A devotional I read this morning referred to, “Our Lord,” and oddly enough, that familiar turn of phrase seemed terribly impersonal. But when I substituted, “My Lord,” the whole statement seemed more intimate. That distinction may simply be due to the odd wiring inside my noggin, but it seemed significant enough to mention. I wonder if anyone else can see the difference.
Then there’s Isaiah 43:25, which follows a section where the eternal, self-existent One reminds his people about their lax devotion to him.
I, even I, am he that blotteth out thy transgressions for mine own sake, and will not remember thy sins. (Isaiah 43:25 KJV)

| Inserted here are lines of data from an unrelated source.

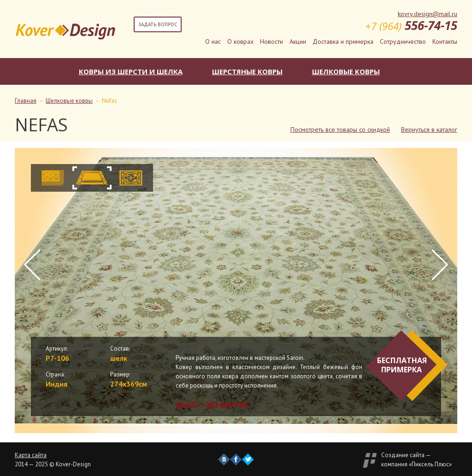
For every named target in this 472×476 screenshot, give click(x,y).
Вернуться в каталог (429, 129)
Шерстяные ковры (247, 71)
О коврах (240, 41)
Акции (298, 41)
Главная (25, 100)
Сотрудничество (403, 41)
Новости (271, 41)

How can the I AM blot out his people’s sins for his own sake? Seems like he does that gracious work for our sake.
While that is true, I can see the benefit to him; because he is love (1 John 4:16), he doesn’t want any of his precious ones to perish, but for all of us to come to repentance (2 Peter 3:9). How does that benefit God? Think of how you feel when your children declare their love for you. Though you sacrifice your convenience for their sake, when they honor you, it feels like all you’ve done is completely worth the trouble. Simply put, you rejoice in their love. The same goes for your heavenly Father, who spells love, o-b-e-d-i-e-n-c-e. So we obey God for his sake.